Original Model 128 worth it? #385

andenixa · 2018-05-02T05:59:12Z

I have created a rough version of Original Model with dimensions 128, 128, 3.

Rationale:

There seems to be increasing demand for HD face-swapping while none had any luck with GAN128 as far as I can tell from issue and the playground. In addition it could also cover more face area.

Is releasing Original128 worth it? Still assessing the efficiency. I had to sacrifice some color data to keep up with memory / speed limitations but overally its not very visible (as opposed to GAN128 that discards
original color data). Speed seems to be up to snuff. Trying one-to-many scenarios as well. No LowMem version probably will ever be created for that.

Could also do Orig256 and Orig512 but definably won't fit in consumer GPU RAM.
--cheers

Kirin-kun · 2018-05-02T06:39:45Z

Post results eventually.

Something like a short clip before and after. So we can judge if it's worth it?

I think the main problem isn't the resolution, but the averaging.
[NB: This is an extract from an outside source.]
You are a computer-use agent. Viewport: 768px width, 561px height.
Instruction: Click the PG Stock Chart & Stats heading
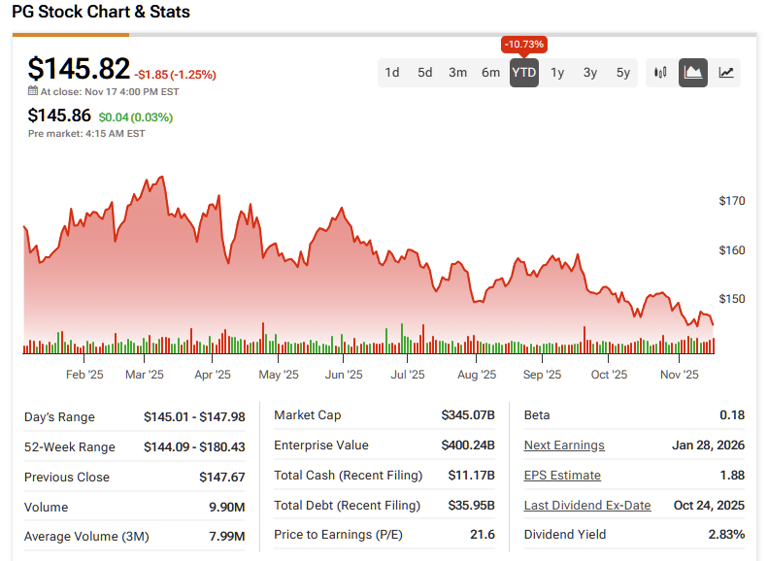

andenixa · 2018-05-02T06:58:39Z

Sure I will. I don't fully understand the theory though a highres data-set may contain more details for reconstruction (and more face coverage as well). I also work on idea if a concatenated Conv2d tensors with different kernels could preserve facial features such as wrinkles, freckles, and moles.

ruah1984 · 2018-05-02T08:34:21Z

You can share out, and we run again to try.

torzdf · 2018-05-02T10:55:20Z

Yeah, I think it's worth it. If you can add a new model, then choice is good.

If it's in a state you can share, then please raise a Pull Request so others can test.

Thanks 👍

gessyoo · 2018-05-02T16:21:28Z

I'm willing to test it. Is the Dfaker plugin/model still planned for integration at some point? I can run the Original model with no issues, but can't get the proposed Dfaker code here to work.

ruah1984 · 2018-05-03T07:05:36Z

@andenixa we can test it, i believe 1080TI can support your request.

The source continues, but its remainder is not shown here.